• [Travail à faire] Recopiez mot pour mot toutes les entrées ci-dessous, de la première à la dernière.

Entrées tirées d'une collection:
——

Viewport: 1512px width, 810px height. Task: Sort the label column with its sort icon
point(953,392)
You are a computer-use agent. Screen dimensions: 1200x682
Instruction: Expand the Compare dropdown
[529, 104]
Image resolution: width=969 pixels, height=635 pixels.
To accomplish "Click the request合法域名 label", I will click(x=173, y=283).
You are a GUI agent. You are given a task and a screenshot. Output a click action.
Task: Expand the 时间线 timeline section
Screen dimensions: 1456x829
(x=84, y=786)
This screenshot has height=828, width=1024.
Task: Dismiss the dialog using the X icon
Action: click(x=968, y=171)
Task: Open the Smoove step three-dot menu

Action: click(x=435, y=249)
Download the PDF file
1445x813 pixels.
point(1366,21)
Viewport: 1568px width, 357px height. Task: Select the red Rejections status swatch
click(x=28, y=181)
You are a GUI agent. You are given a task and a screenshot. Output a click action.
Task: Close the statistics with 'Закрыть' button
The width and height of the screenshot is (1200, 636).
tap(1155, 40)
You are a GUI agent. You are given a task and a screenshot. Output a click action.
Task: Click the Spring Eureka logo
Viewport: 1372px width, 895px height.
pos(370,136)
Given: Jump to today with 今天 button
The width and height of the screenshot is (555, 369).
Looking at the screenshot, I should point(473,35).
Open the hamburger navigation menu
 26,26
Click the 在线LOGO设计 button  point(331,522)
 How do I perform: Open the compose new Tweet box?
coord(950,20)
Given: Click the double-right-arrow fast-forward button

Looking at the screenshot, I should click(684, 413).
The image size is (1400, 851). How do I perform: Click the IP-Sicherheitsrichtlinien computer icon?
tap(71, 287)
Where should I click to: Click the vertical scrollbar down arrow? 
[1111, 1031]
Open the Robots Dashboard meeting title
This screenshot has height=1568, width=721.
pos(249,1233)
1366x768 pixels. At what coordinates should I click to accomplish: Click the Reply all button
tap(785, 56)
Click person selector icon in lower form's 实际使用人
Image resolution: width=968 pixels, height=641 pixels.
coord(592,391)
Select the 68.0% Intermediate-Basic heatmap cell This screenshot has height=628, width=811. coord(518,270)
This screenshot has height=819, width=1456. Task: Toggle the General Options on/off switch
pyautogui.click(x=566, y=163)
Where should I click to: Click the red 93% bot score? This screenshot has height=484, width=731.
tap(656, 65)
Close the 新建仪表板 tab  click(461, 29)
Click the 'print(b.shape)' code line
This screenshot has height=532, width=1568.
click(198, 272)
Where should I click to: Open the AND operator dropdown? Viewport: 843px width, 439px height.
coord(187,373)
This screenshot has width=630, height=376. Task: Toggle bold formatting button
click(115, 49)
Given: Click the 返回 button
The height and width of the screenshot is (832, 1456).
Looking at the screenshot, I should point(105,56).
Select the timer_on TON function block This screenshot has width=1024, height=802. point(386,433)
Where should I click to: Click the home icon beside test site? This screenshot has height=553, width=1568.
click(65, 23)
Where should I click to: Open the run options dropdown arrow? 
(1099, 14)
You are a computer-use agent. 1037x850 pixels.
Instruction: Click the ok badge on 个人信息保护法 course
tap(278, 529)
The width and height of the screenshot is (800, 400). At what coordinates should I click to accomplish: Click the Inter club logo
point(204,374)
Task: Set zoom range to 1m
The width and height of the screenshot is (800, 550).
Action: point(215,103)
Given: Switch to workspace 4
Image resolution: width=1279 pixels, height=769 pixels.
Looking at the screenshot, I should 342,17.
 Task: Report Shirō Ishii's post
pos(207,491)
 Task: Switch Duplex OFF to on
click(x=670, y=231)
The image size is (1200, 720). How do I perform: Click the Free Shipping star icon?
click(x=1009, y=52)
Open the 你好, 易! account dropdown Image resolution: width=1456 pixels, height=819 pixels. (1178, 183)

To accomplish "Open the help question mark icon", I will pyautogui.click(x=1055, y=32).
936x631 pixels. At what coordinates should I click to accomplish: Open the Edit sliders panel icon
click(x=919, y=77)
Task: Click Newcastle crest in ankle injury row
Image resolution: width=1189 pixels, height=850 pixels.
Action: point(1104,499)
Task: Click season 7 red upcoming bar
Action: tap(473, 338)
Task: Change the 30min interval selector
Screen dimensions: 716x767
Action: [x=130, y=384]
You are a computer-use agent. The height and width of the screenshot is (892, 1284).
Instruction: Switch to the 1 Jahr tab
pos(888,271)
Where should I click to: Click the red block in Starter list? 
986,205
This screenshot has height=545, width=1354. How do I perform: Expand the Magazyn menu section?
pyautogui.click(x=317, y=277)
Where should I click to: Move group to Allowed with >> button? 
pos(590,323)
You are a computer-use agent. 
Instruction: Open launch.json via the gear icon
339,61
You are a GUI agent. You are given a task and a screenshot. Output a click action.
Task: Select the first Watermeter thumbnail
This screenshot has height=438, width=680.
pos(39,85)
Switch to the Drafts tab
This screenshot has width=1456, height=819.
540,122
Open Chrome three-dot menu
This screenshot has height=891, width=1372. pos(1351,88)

——

• [Solution du problème]
Viewport: 1512px width, 810px height. Task: Sort the label column with its sort icon
point(953,392)
You are a computer-use agent. Screen dimensions: 1200x682
Instruction: Expand the Compare dropdown
[529, 104]
Image resolution: width=969 pixels, height=635 pixels.
To accomplish "Click the request合法域名 label", I will click(x=173, y=283).
You are a GUI agent. You are given a task and a screenshot. Output a click action.
Task: Expand the 时间线 timeline section
Screen dimensions: 1456x829
(x=84, y=786)
This screenshot has height=828, width=1024.
Task: Dismiss the dialog using the X icon
Action: click(x=968, y=171)
Task: Open the Smoove step three-dot menu

Action: click(x=435, y=249)
Download the PDF file
1445x813 pixels.
point(1366,21)
Viewport: 1568px width, 357px height. Task: Select the red Rejections status swatch
click(x=28, y=181)
You are a GUI agent. You are given a task and a screenshot. Output a click action.
Task: Close the statistics with 'Закрыть' button
The width and height of the screenshot is (1200, 636).
tap(1155, 40)
You are a GUI agent. You are given a task and a screenshot. Output a click action.
Task: Click the Spring Eureka logo
Viewport: 1372px width, 895px height.
pos(370,136)
Given: Jump to today with 今天 button
The width and height of the screenshot is (555, 369).
Looking at the screenshot, I should point(473,35).
Open the hamburger navigation menu
 26,26
Click the 在线LOGO设计 button  point(331,522)
 How do I perform: Open the compose new Tweet box?
coord(950,20)
Given: Click the double-right-arrow fast-forward button

Looking at the screenshot, I should click(684, 413).
The image size is (1400, 851). How do I perform: Click the IP-Sicherheitsrichtlinien computer icon?
tap(71, 287)
Where should I click to: Click the vertical scrollbar down arrow? 
[1111, 1031]
Open the Robots Dashboard meeting title
This screenshot has height=1568, width=721.
pos(249,1233)
1366x768 pixels. At what coordinates should I click to accomplish: Click the Reply all button
tap(785, 56)
Click person selector icon in lower form's 实际使用人
Image resolution: width=968 pixels, height=641 pixels.
coord(592,391)
Select the 68.0% Intermediate-Basic heatmap cell This screenshot has height=628, width=811. coord(518,270)
This screenshot has height=819, width=1456. Task: Toggle the General Options on/off switch
pyautogui.click(x=566, y=163)
Where should I click to: Click the red 93% bot score? This screenshot has height=484, width=731.
tap(656, 65)
Close the 新建仪表板 tab  click(461, 29)
Click the 'print(b.shape)' code line
This screenshot has height=532, width=1568.
click(198, 272)
Where should I click to: Open the AND operator dropdown? Viewport: 843px width, 439px height.
coord(187,373)
This screenshot has width=630, height=376. Task: Toggle bold formatting button
click(115, 49)
Given: Click the 返回 button
The height and width of the screenshot is (832, 1456).
Looking at the screenshot, I should point(105,56).
Select the timer_on TON function block This screenshot has width=1024, height=802. point(386,433)
Where should I click to: Click the home icon beside test site? This screenshot has height=553, width=1568.
click(65, 23)
Where should I click to: Open the run options dropdown arrow? 
(1099, 14)
You are a computer-use agent. 1037x850 pixels.
Instruction: Click the ok badge on 个人信息保护法 course
tap(278, 529)
The width and height of the screenshot is (800, 400). At what coordinates should I click to accomplish: Click the Inter club logo
point(204,374)
Task: Set zoom range to 1m
The width and height of the screenshot is (800, 550).
Action: point(215,103)
Given: Switch to workspace 4
Image resolution: width=1279 pixels, height=769 pixels.
Looking at the screenshot, I should 342,17.
 Task: Report Shirō Ishii's post
pos(207,491)
 Task: Switch Duplex OFF to on
click(x=670, y=231)
The image size is (1200, 720). How do I perform: Click the Free Shipping star icon?
click(x=1009, y=52)
Open the 你好, 易! account dropdown Image resolution: width=1456 pixels, height=819 pixels. (1178, 183)

To accomplish "Open the help question mark icon", I will pyautogui.click(x=1055, y=32).
936x631 pixels. At what coordinates should I click to accomplish: Open the Edit sliders panel icon
click(x=919, y=77)
Task: Click Newcastle crest in ankle injury row
Image resolution: width=1189 pixels, height=850 pixels.
Action: point(1104,499)
Task: Click season 7 red upcoming bar
Action: tap(473, 338)
Task: Change the 30min interval selector
Screen dimensions: 716x767
Action: [x=130, y=384]
You are a computer-use agent. The height and width of the screenshot is (892, 1284).
Instruction: Switch to the 1 Jahr tab
pos(888,271)
Where should I click to: Click the red block in Starter list? 
986,205
This screenshot has height=545, width=1354. How do I perform: Expand the Magazyn menu section?
pyautogui.click(x=317, y=277)
Where should I click to: Move group to Allowed with >> button? 
pos(590,323)
You are a computer-use agent. 
Instruction: Open launch.json via the gear icon
339,61
You are a GUI agent. You are given a task and a screenshot. Output a click action.
Task: Select the first Watermeter thumbnail
This screenshot has height=438, width=680.
pos(39,85)
Switch to the Drafts tab
This screenshot has width=1456, height=819.
540,122
Open Chrome three-dot menu
This screenshot has height=891, width=1372. pos(1351,88)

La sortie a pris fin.